1. Above all else the SWP will make sure that there are “independents “ involved who are not members of the party, this is absolutely vital. The “independents” will be invited by the SWP to get involved and will be flattered by what seems to be a compliment. Usually the candidates who are either liberal or apolitical and who have worked with the SWP before. They will be normally people with little contact with the wider activist community and certainly not be people who are critical of the SWP. Their attendance at meetings will often be absolutely minimal which means that their numerical majority is overrated . Anyway no records of attendance are ever given out to members. As common sense people know, 3 or 4 organised people working as a team who control the chairing can very effectively control a meeting of 3 times that number if the other people are totally disorganised and never meet separately to discuss the strategy as the SWP will do. They will like as not argue among themselves or simply be pretty much out of the loop as they often are.

The SWP will not publish the list of the members of the committee and if they are pressured to publish it make sure that it is soon out of date.

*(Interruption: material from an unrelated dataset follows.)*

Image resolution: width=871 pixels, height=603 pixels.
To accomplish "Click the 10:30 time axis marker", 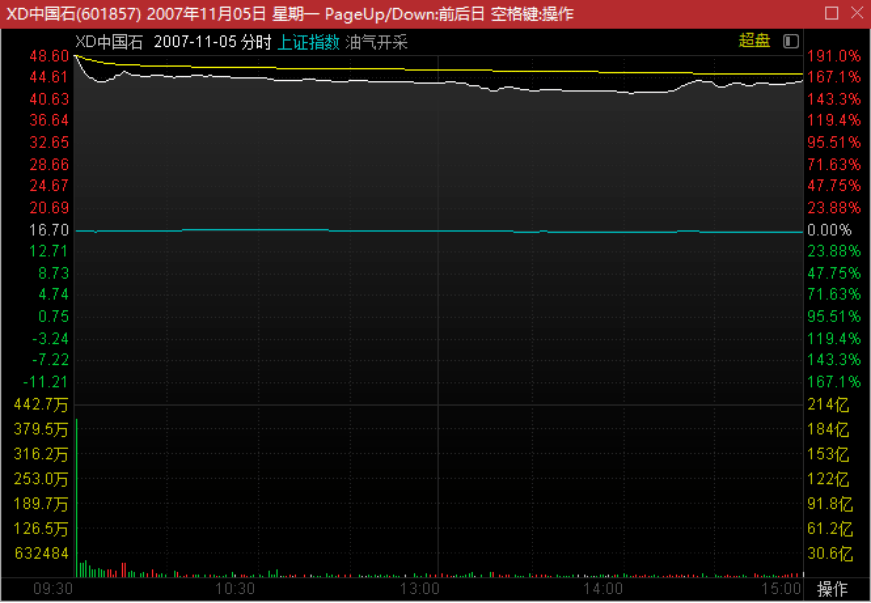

2. The email contact list for the organisation will be arrogated to the SWP as will be the control of the website and often the finances as well like as not.

3. Make sure there are few or little rules. No clear guidelines. Everything must be governed using “Structereless Tyranny”. No or few rules for convening meetings, few rules for nominating and notifying or information. Essentially there will be few constraints on the prerogative of the SWP to do whatever they like.

4. The SWP will make sure that they control the meetings. Make sure that the chairmanship is in their hands, specially a talented manipulative chair like Boyd Barrett. In a crisis that can mean a lot.

5. Make sure the rules for membership are loose and structureless. Give virtually anybody a vote regardless of any test. This of course effectively removes the “threat” of members actually controlling their own organisation. The SWP can then pack their members into any meeting they like because of their rigid internal control over them . At a meeting of an SWP front like the IAWM or PBPA their members will swarm like busy bees, regardless of whether or not they actually do anything in the front. If the numbers are not looking good the party bosses will get on the phones and get them in. Because the voting rules on voting are totally loose rights are its easy to pack meetings and they do it again and again and again.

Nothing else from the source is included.